● CONSIGNES:
1. Dans l'article sur Fatale-Station, quel est le nom du bar-restaurant dont Eddy est le patron ?
2. Extrayez de l'article sur Fatale-Station le passage qui s'ouvre sur les mots contenant « Série sur Arte » et se referme sur « à la série. ».
3. Prolongez l'article sur Fatale-Station au-delà de sa dernière phrase.

● TEXTE:
§

Série sur Arte à 20 h 55

Fatale Station - Bande Annonce - #ICIToutv
Durée : 01:47

Perdue à six heures de route d’une vraie ville, au bout du Québec, ­Fatale-Station a tout de même été repérée sur la carte par la Compagnie des chemins de fer, il y a bien longtemps, et dispose donc d’une gare. D’où ce toponyme se terminant par « station » – courant au Québec – qui donne son titre à la série.

C’est là que débarque une femme prête à s’y installer « pour de vrai ». Mais pourquoi diable venir s’enterrer vivante dans un tel trou ? Quand on a une tête et un corps sains, « ça n’a fucking pas de bon sens ! », se dit-on à l’envi dans le patelin – où personne ne semble avoir eu le loisir de choisir son lieu de vie. Que peut-on fuir de si terrible qu’on en soit réduit à s’échouer à Fatale-Station, où chacun vit emmuré par le regard des autres et rabougri par le manque de rêves ? Avec des désirs cuisant à feu si doux qu’ils peuvent passer inaperçus, mais recuits depuis si longtemps qu’ils pourraient déborder à tout moment.

Fatale-Station (1/10) - bande-annonce - ARTE
Durée : 00:31

Chacun, donc, à Fatale-Station, vit comme à l’étouffée. A commencer par Eddy, le patron du tout petit bar-restaurant Beijin Palace, qui « a le goût » de lire de la poésie, mais dont le cœur s’est congelé un quart de siècle plus tôt ; ou à l’image de Carolane, la coiffeuse, transie de honte et de colère ­souterraine après « les troubles » causés par un mari désormais en prison. Il en va d’ailleurs de même pour le maire, François, fatigué de se battre contre les moulins à vent de l’administration fédérale et de faire face à sa femme entrée en ­catatonie.

D’une certaine façon, malgré les apparences, cela vaut aussi pour la matriarche du coin, Jean O’Gallagher – que ses fils appellent « daddy » –, celle qui possède les trois quarts des business et maintient Fatale-Station sous sa férule pour que la bourgade ne tombe pas en état de coma ; celle, aussi, qui fera tout pour qu’aucun nouvel habitant ne vienne perturber le jeu précaire de contrôle et de subordination qu’elle a institué pour diriger toute la région en sous-main.

§

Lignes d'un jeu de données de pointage

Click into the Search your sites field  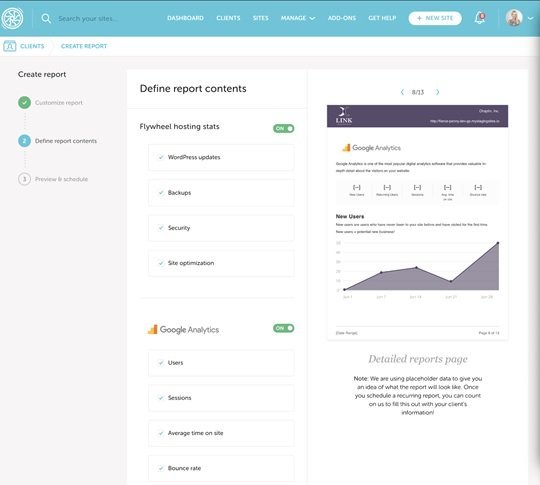87,19
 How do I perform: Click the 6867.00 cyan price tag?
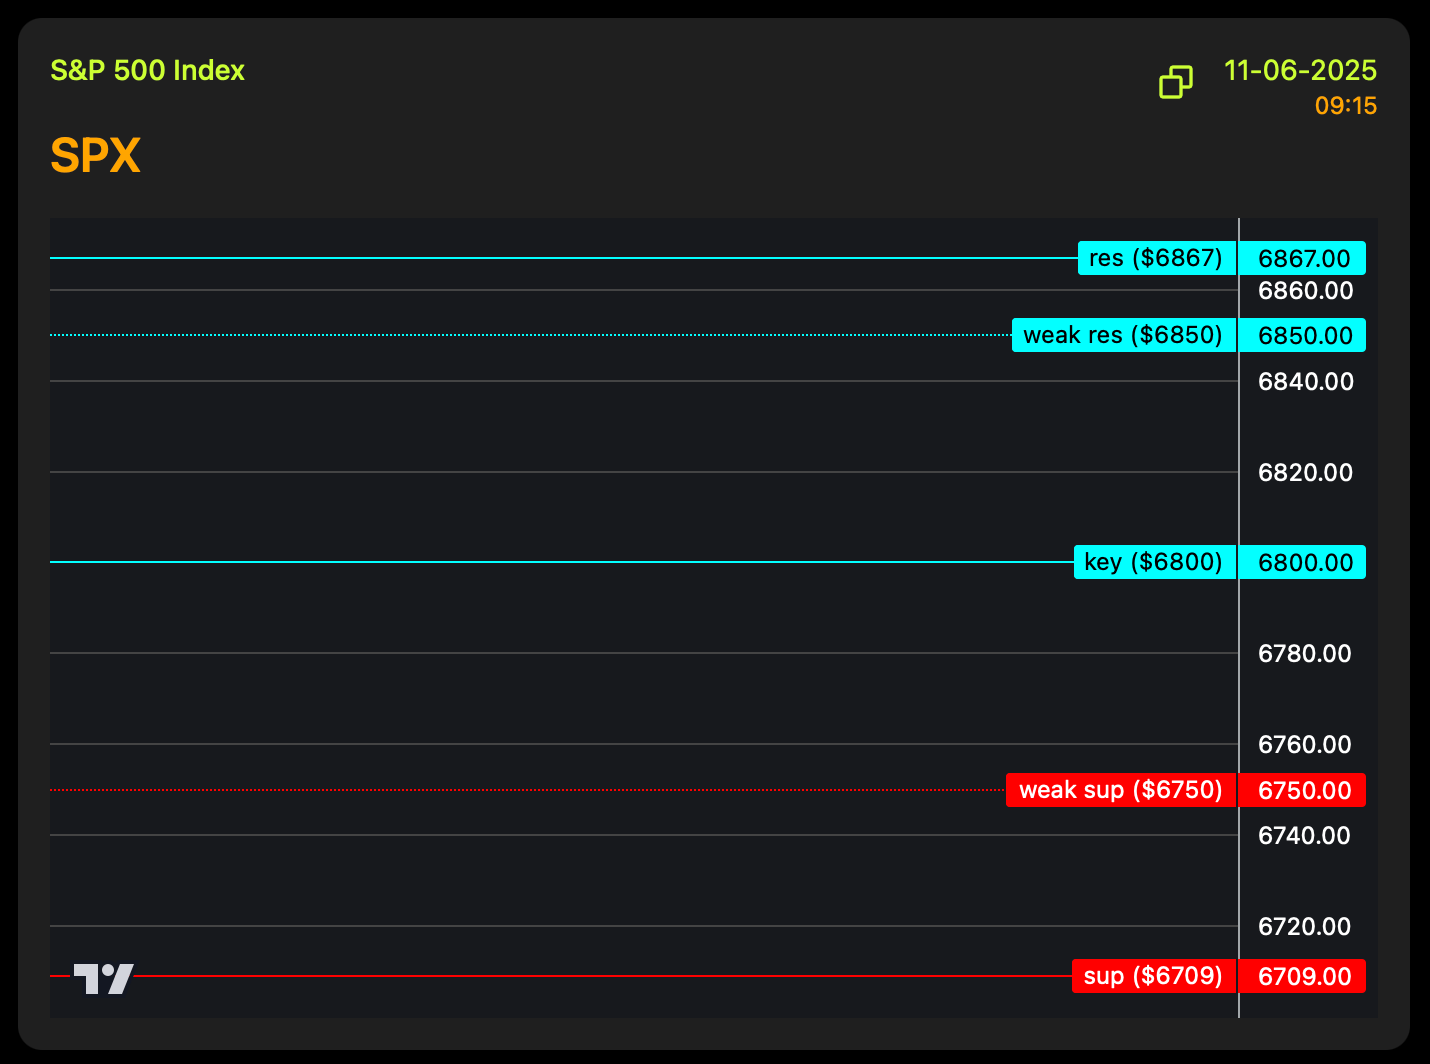click(x=1303, y=258)
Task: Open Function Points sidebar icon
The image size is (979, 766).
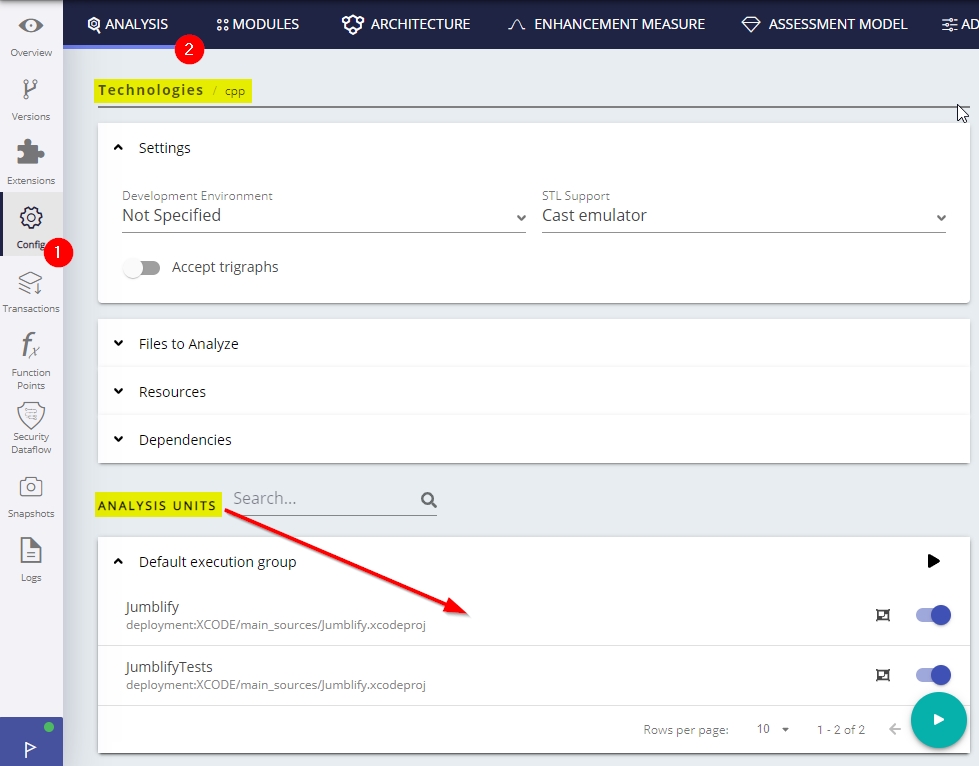Action: [31, 348]
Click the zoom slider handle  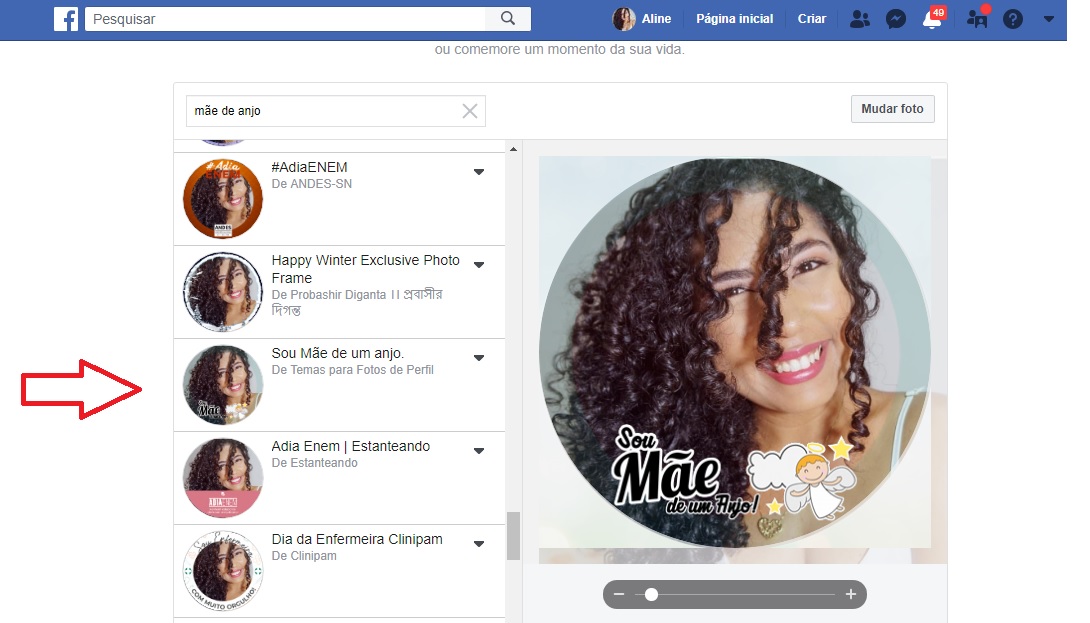(651, 594)

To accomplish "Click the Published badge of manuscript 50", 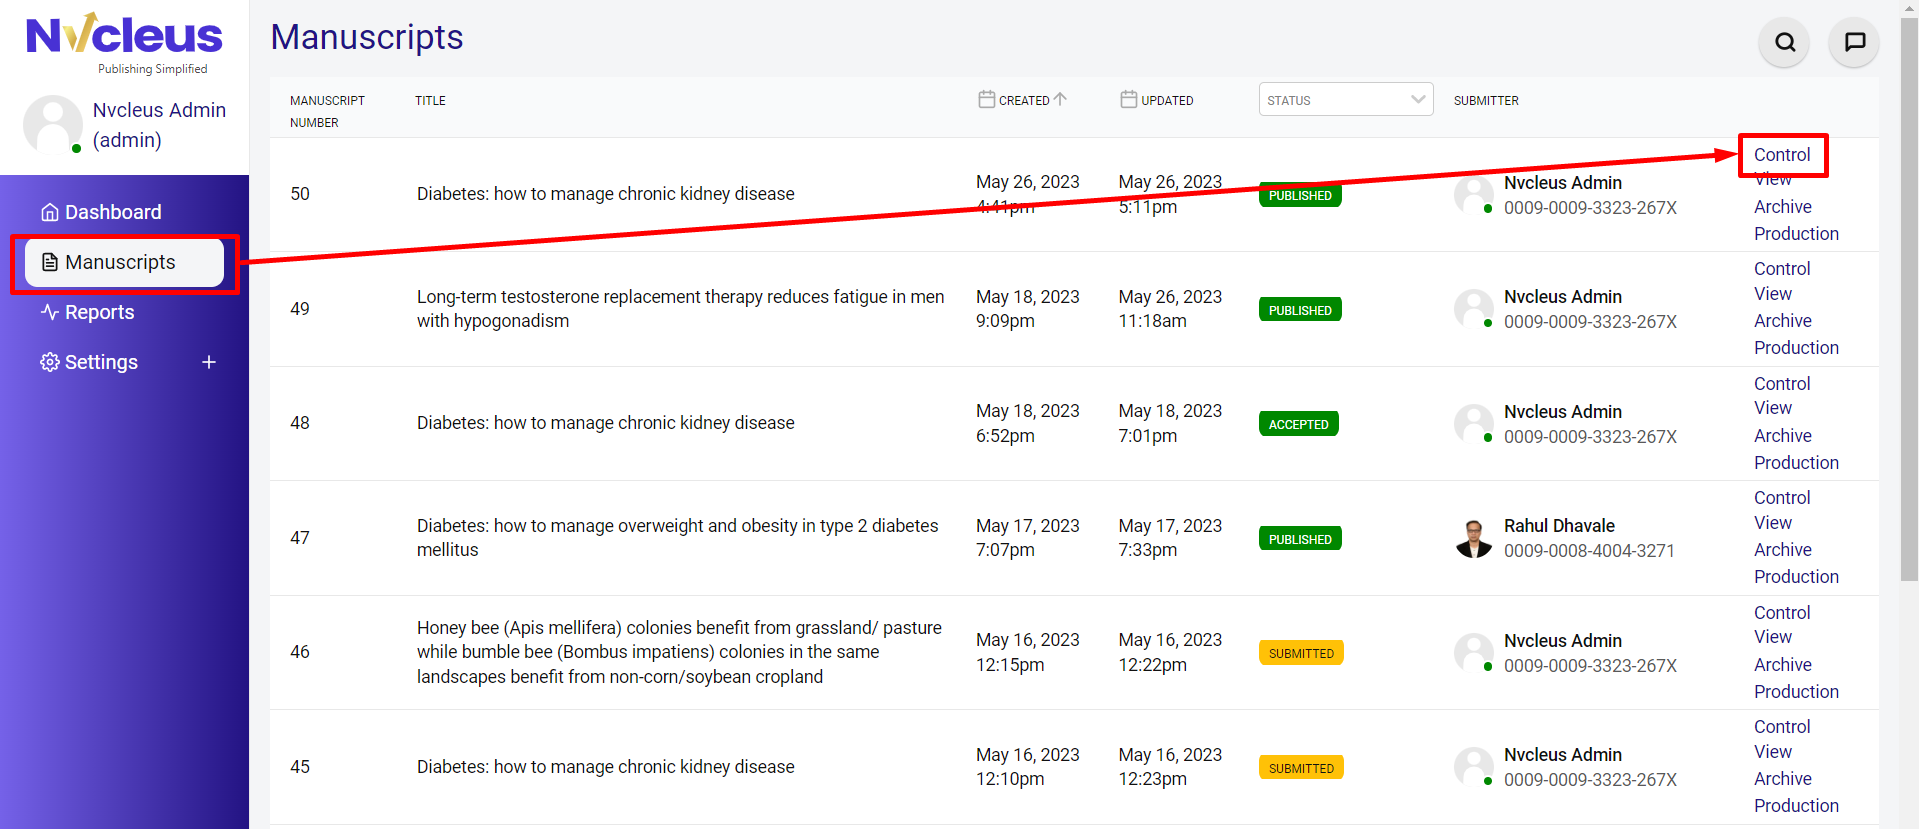I will (1300, 196).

§

● RÉPONSES:
1. Le Beijin Palace.

2.
Série sur Arte à 20 h 55

Fatale Station - Bande Annonce - #ICIToutv
Durée : 01:47

Perdue à six heures de route d’une vraie ville, au bout du Québec, ­Fatale-Station a tout de même été repérée sur la carte par la Compagnie des chemins de fer, il y a bien longtemps, et dispose donc d’une gare. D’où ce toponyme se terminant par « station » – courant au Québec – qui donne son titre à la série.

3.
France Rolland (la mère) dans « Fatale-Station », série créée par Stéphane Bourguignon. / © FABRICE GAÉTAN

A un schéma classique de western – en gros, l’histoire du « lonesome cowboy » venu de nulle part qui, nolens volens, va réveiller et chambouler une communauté –, l’auteur-scénariste québécois de cette ­série, Stéphane Bourguignon, a ­surimposé une trame de thriller doux : par qui et pourquoi « l’étrangère » venue de Montréal est-elle poursuivie ? Quel lien ancien la lie avec ce patelin ? Le tout se révèle bien tissé, même si, comme ­souvent, l’on s’intéresse plus au portrait des personnages qui entourent l’étrangère qu’à la résolution de l’intrigue dont on sait qu’elle arrivera de toute façon dans l’épisode final.

Une fois n’est pas coutume – c’est même la première fois que l’on voit, pour notre part, la question des aborigènes abordée dans une série canadienne francophone –, un rôle, certes superficiel mais bienvenu, a été imaginé pour des Amérindiens installés dans une réserve non loin de Fatale-Station.

Signalons que cette série de la télévision publique a été conçue comme une première Web-série de format long : seul le premier épisode a été diffusé par la télévision, les autres ayant pu être visionnés sur le seul site de Radio-Canada (Ici. tou. tv. extra) ainsi que sur Facebook et YouTube.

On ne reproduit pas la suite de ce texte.